Task details » Write out again the lines starting at the one containing "Identify the location" and ending at the one containing "center [124, 590].", with "Identify" replaced by "Determine" and everything else unchanged. Leave the pictures out of the answer.

──────── Input records

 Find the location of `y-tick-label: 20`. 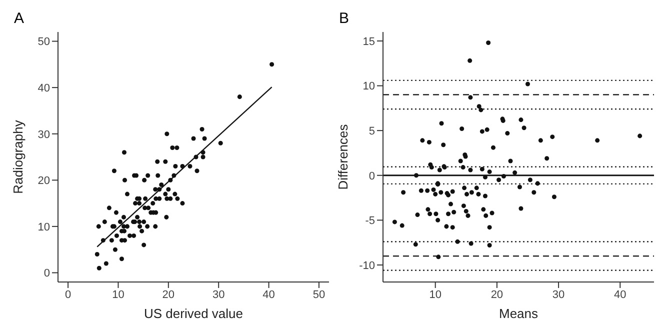

y-tick-label: 20 is located at coordinates (44, 182).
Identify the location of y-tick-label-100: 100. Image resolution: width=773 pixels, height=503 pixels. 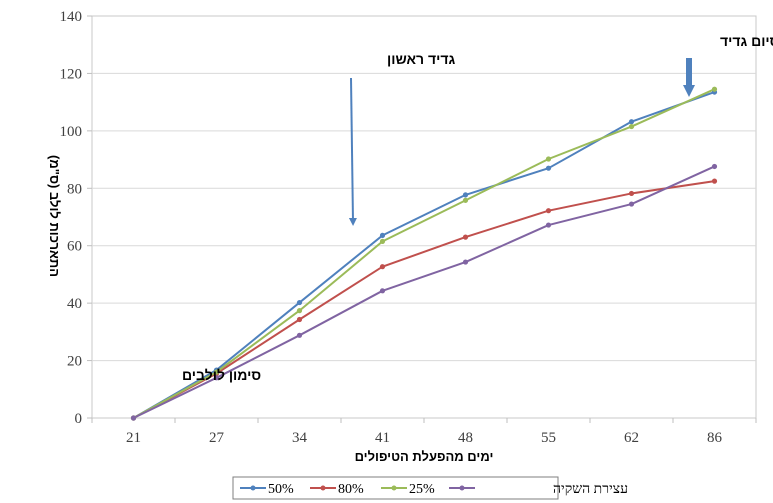
(72, 132).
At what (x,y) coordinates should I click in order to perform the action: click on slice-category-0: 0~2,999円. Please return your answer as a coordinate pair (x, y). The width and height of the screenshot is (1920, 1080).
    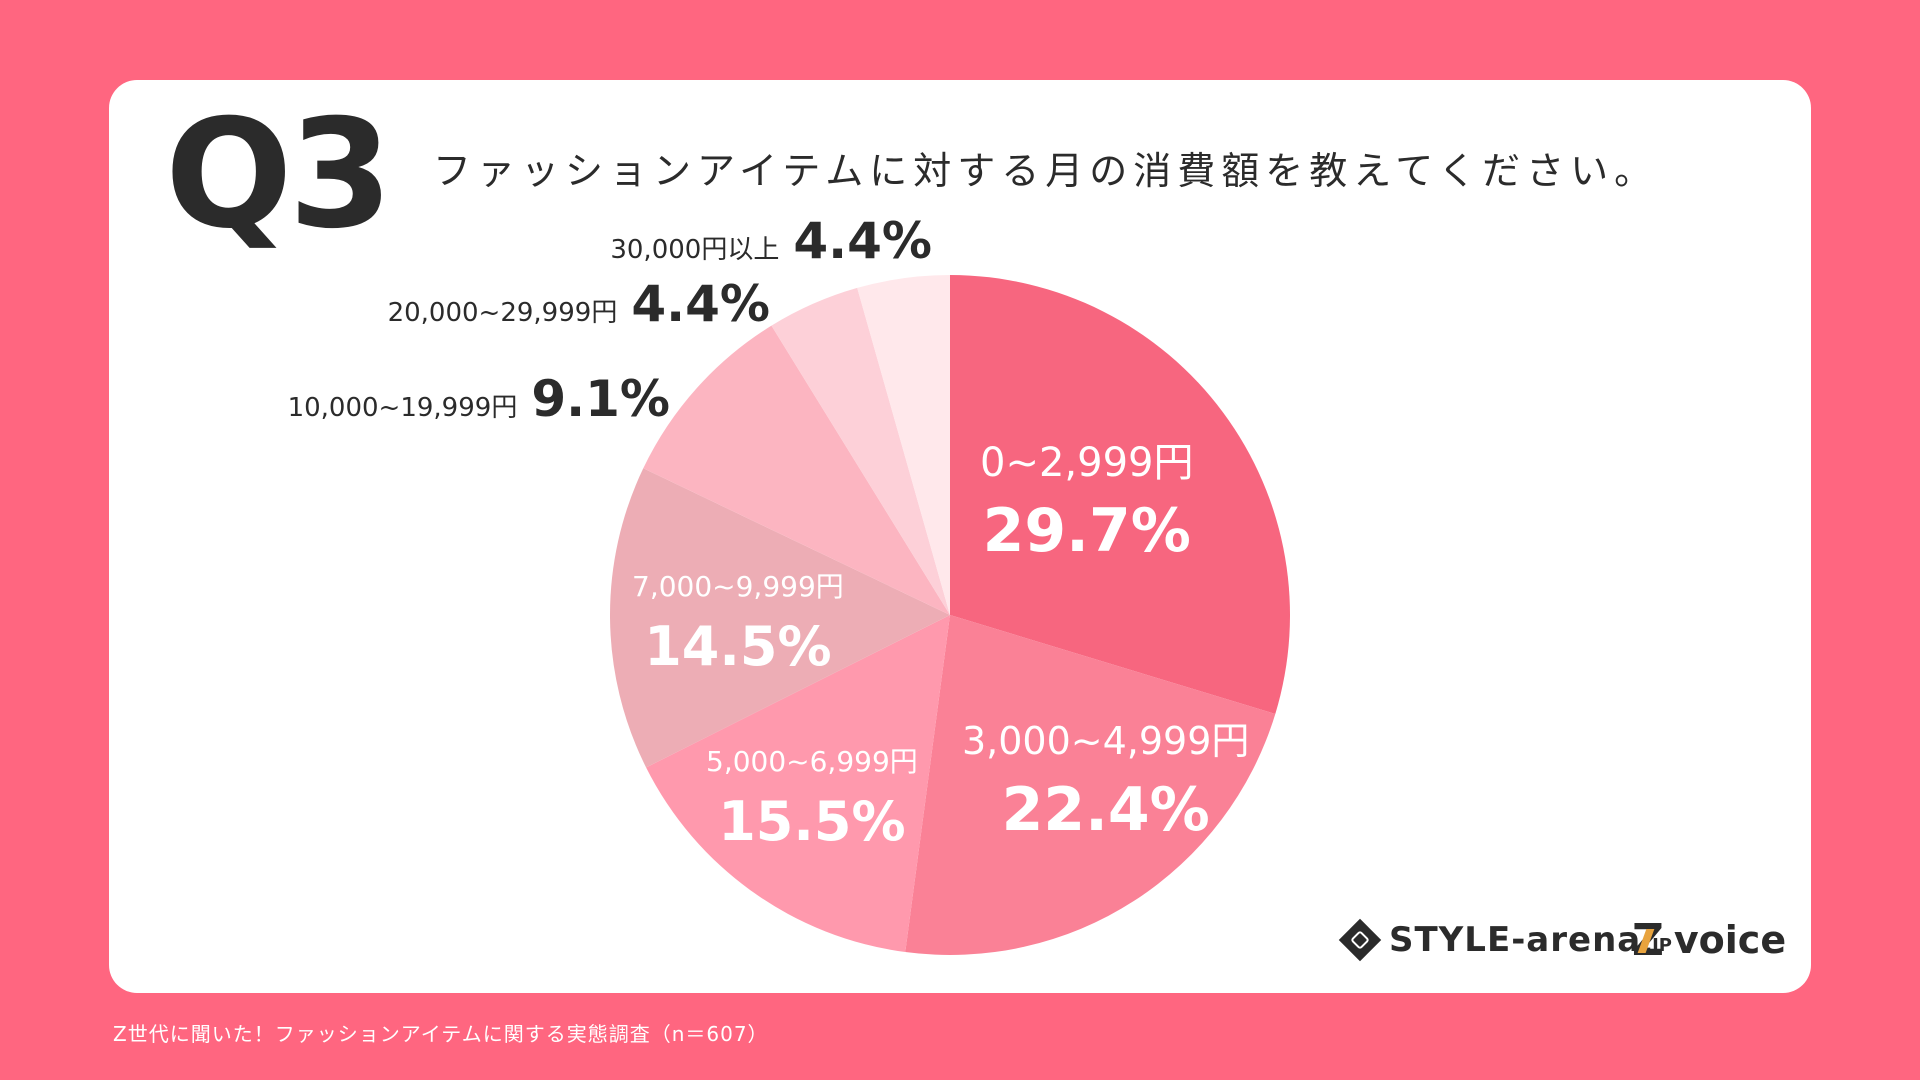
    Looking at the image, I should click on (1087, 463).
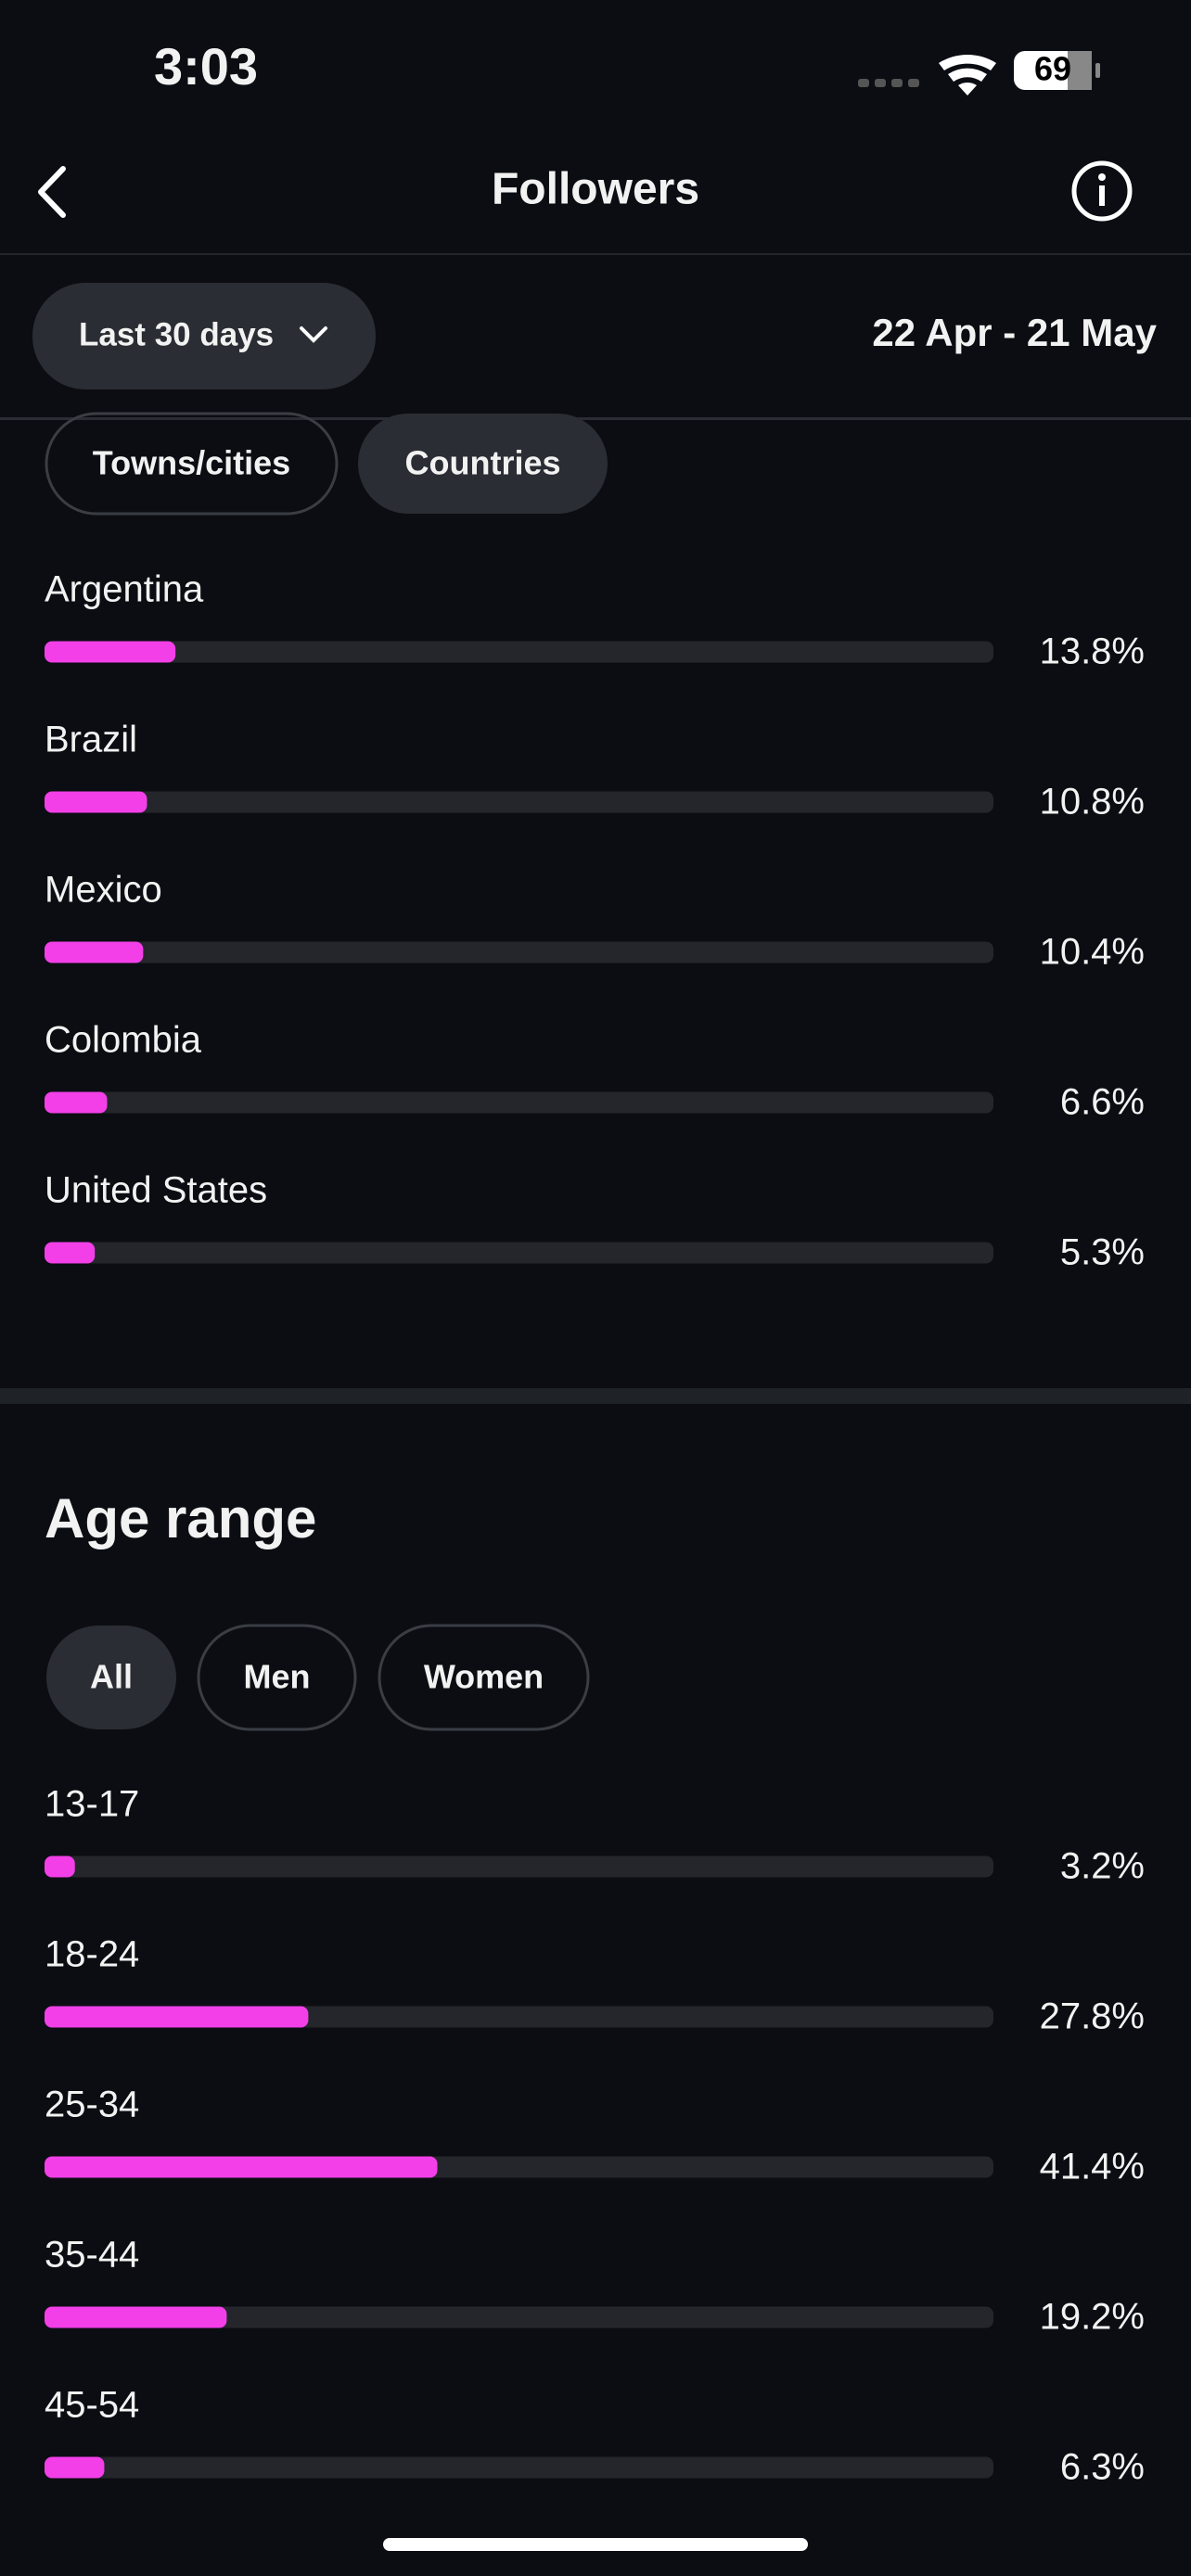 The image size is (1191, 2576). What do you see at coordinates (124, 590) in the screenshot?
I see `row-name: Argentina` at bounding box center [124, 590].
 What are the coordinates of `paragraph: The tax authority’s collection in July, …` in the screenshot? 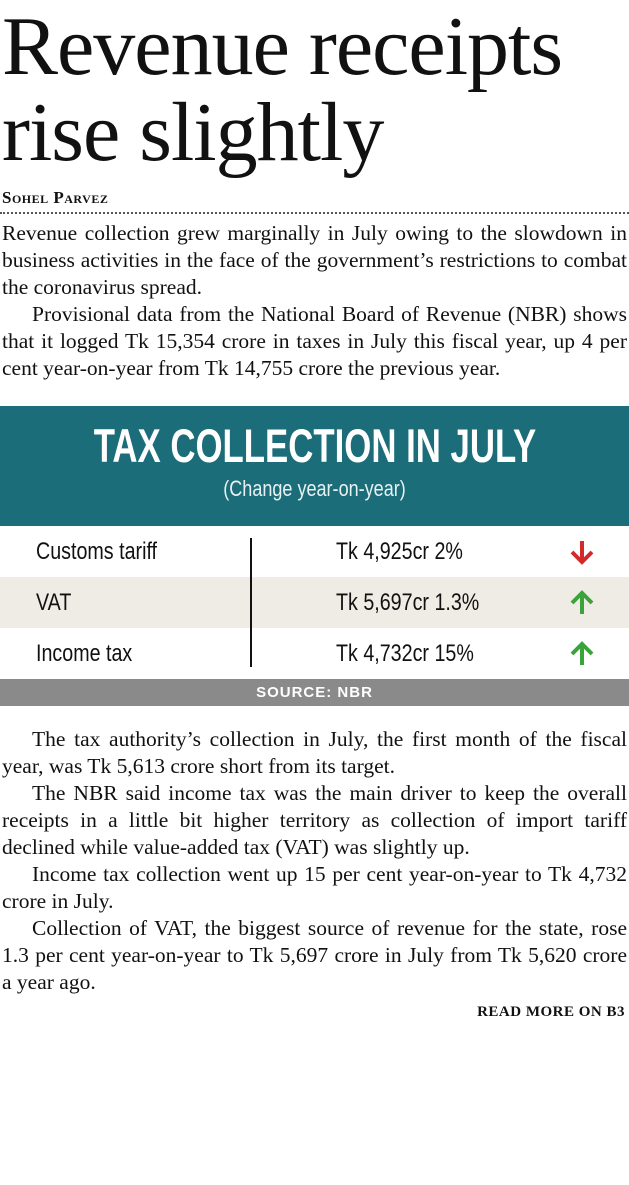 It's located at (314, 752).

────────────────

Output of the exercise »
Determine the location of y-tick-label-100: 100. Image resolution: width=773 pixels, height=503 pixels. 
(72, 132).
At what (x,y) coordinates should I click in order to perform the action: click on slice-category-0: 0~2,999円. Please return your answer as a coordinate pair (x, y). The width and height of the screenshot is (1920, 1080).
    Looking at the image, I should click on (1087, 463).
 The image size is (1191, 2576). What do you see at coordinates (124, 590) in the screenshot?
I see `row-name: Argentina` at bounding box center [124, 590].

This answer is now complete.